Dans le plus pire des cas, ces tas de mobiliers scolaire réformés pourraient faire l’objet d’une vente aux enchères au lieu de les laisser pourrir en plein air. Dans un certain sens, on aimerait une nouvelle crise économique pour réduire des gaspillages effarants à tous les niveaux et dans tous les domaines. L’on se rappelle dans les années 80 de l’opération de… chasse à la mauvaise gestion lancée par les pouvoirs publics ciblant tous les secteurs, le résultat obtenu à l’époque, une opération qui a donné des cauchemars : tous les gestionnaires du secteur public faisaient des heures supplémentaires pour effacer toute trace de négligence ou de défaillance et qui veillent au grain au bon fonctionnement de leurs secteurs respectifs. C’était une période où les lobbys, le régionalisme, les affinités politiques et la corruption n’avaient pas encore pollué les rouages de l’administration…

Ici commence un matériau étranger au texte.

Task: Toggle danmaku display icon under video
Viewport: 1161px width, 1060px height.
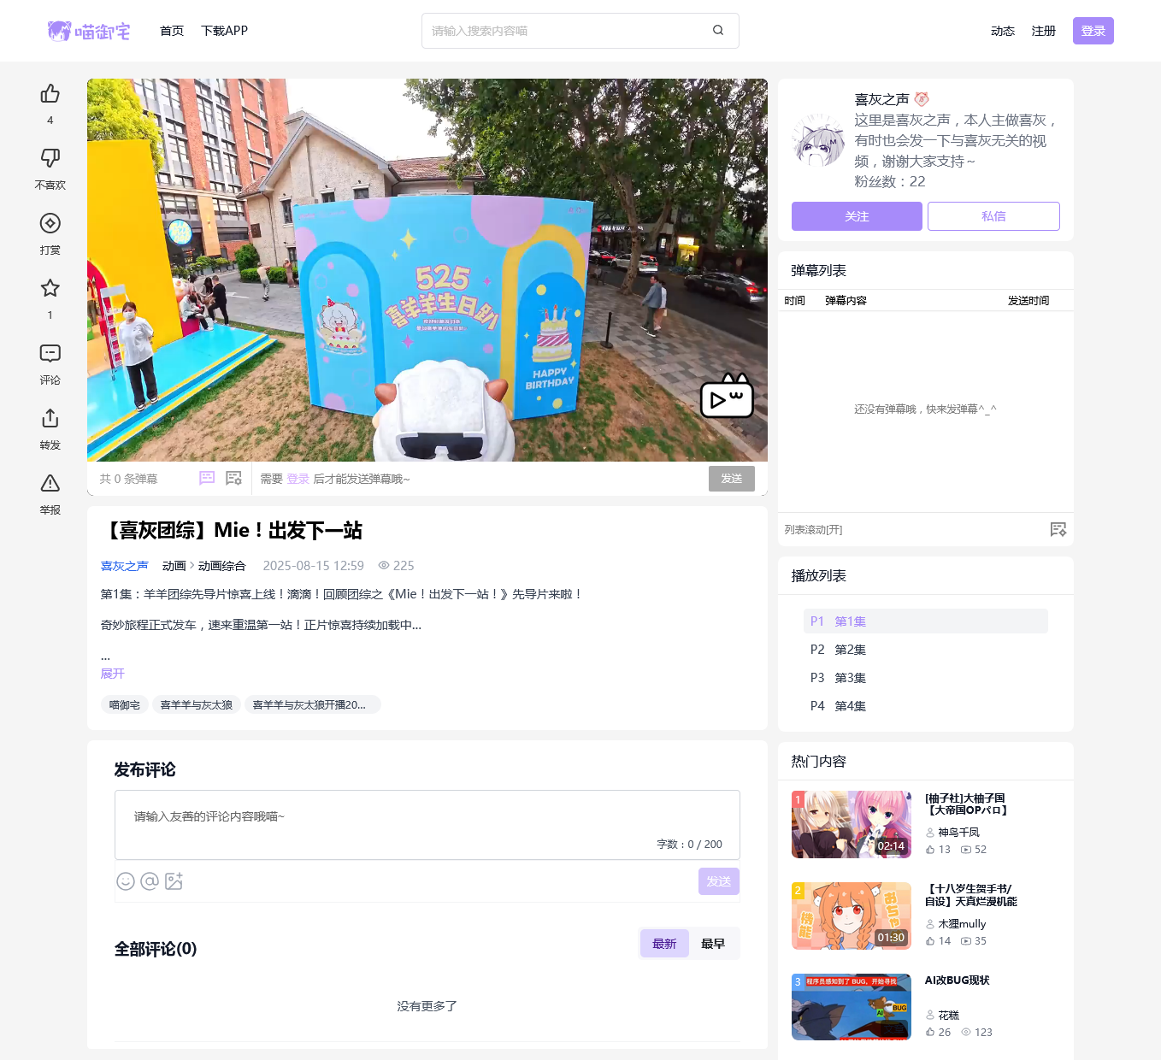Action: (x=207, y=478)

L’on se surprend à regretter cette période où il y avait moins de liberté, mais aussi moins de gaspillage et plus de rigueur dans la gestion et surtout de la nourriture à bon prix. En attendant que l’on daigne se pencher sur le cas de ce mobilier réformé et abandonné, les petits écoliers auront tout le loisir d’admirer le bel exemple que leur offrent les adultes à travers ces cimetières de tables et de chaises.